7.3 Real-World Event Data Test

Finally, we investigated the real event log of an information system managing road traffic fines for the Italian police [12]. This log has a reference model, designed with the help of domain experts and regulators [12]. To avoid the state explosion problem during the computation of the matrices, we removed self-loops from the modelFootnote 7. Additionally, to focus on most relevant traces, we discarded all process instances with just one or two activities. The resulting log contains 316 868 events, over 83 614 cases. The processing of the log, (excluded the offline computations, and with support for up to 10 000 process instance in parallel) took 44 967 ms (0.14 ms/event). Figure 8 contains the binned results of the analysis. The x axis reports the different events (by time, grouped in bins of 3 000 events). The y axes of the charts report conformance, completeness and confidence levels (grouped in bins of 0.25). Each point represents several events (bubble size proportional to number of events) but different process instances can be intertwined. Therefore, two consecutive events could refer to cases with very different conformance levels (this explains fluctuations). We can see that the conformance values are mostly at 1: only few events deviated from the reference model (93.5% of the events have conformance 1 and 99.6% of events have conformance \({\ge }0.5\)).

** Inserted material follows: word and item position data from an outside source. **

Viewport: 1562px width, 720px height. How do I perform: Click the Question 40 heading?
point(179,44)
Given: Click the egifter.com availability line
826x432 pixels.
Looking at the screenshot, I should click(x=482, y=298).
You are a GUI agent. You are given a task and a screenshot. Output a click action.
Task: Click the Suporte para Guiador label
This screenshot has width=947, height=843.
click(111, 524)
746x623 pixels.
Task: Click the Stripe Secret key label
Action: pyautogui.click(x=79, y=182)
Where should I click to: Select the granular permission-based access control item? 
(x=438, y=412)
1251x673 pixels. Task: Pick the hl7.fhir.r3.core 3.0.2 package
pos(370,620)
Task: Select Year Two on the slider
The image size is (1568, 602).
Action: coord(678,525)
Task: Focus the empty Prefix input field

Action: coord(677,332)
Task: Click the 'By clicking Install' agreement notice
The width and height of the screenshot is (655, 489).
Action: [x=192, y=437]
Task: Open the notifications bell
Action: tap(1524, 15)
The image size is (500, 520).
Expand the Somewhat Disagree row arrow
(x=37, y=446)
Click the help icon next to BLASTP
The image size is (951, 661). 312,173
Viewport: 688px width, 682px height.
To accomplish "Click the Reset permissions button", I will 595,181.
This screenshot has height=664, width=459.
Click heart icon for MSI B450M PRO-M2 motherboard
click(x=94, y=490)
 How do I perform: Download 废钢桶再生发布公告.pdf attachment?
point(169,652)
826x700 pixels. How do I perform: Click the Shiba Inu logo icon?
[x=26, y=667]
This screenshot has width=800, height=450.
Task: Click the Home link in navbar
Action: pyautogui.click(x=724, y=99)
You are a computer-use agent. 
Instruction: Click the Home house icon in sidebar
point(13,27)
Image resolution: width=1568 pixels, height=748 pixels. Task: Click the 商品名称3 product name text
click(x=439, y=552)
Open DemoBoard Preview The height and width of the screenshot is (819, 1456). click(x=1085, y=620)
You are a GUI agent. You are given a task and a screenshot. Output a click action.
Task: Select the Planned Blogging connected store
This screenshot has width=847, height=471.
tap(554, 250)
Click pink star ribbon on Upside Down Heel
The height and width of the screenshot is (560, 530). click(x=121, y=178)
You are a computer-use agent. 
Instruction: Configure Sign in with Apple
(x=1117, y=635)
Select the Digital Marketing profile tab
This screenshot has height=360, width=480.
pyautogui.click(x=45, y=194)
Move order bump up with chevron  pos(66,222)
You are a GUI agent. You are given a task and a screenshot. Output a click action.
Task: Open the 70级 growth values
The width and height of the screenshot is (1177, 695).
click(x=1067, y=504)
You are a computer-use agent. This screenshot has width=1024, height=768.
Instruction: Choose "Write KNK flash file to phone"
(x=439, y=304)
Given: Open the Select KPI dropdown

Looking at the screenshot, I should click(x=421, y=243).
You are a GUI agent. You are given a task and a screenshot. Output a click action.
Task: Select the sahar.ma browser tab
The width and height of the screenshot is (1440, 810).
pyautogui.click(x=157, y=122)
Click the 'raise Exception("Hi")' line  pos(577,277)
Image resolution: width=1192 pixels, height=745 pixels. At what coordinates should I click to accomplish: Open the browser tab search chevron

Average conformance value is 0.97, suggesting very high conformance in general. 99.8% of the events have completeness of 1: most executions actually started from the beginning with just sporadic warm starts. Finally, confidence has mostly value 1 (99.4% of events). This is due to the specific behaviour of the process which allows immediate termination of the execution right after the execution of the first activity.

Fig. 8.
figure 8

Online conformance on the road traffic fines log.

8 Discussion

The approach presented in this paper can be used to monitor any set of behavioural patterns, i.e. we represent processes models as sets of prescribed behavioural patterns and streams as infinite sequences of behavioural patterns. Because of this, the framework is rather abstract and allows us to monitor any possible set of relations. Note that we could also use the organizational perspective, rather than the control-flow perspective. An example relation which might be relevant for monitoring purposes is whenever pairs of activities have to be performed collaboratively and simultaneously (i.e., cooperation [16]). The provided instantiation automatically extract instances of weak order behavioural patterns out of a Petri net and an event stream. We focus on weak order relations since they are widely used and relatively easy to deduce. Clearly, using more advanced behavioural patterns such as causality, parallism and/or different perspectives, i.e. organizational, requires a corresponding algorithmic design to deduce such patterns from the process model and/or stream under study.

9 Conclusions and Future Work

In this paper we present a generic approach to compute the conformance of data streams against a reference process model. In order to cope with all possible scenarios, the approach decomposes the actual conformance into 3 metrics: the actual conformance, the completeness and the confidence. Thus, the technique can be used on partial executions and on traces already running (i.e., warm start). Moreover, we provide an instantiation of the generic approach for the case of weak order relations, which is based on a new unfolding technique. This instantiation is implemented and available in ProM and it has been verified on large dataset for stress test, on a real dataset, and it has also been compared against a prefix-alignment based approach. As future work we plan to investigate further realizations of the framework, including declarative models, to understand which behavioural patterns are useful in order to converge towards optimal approaches bearing in mind that, being online, approximations must be in place.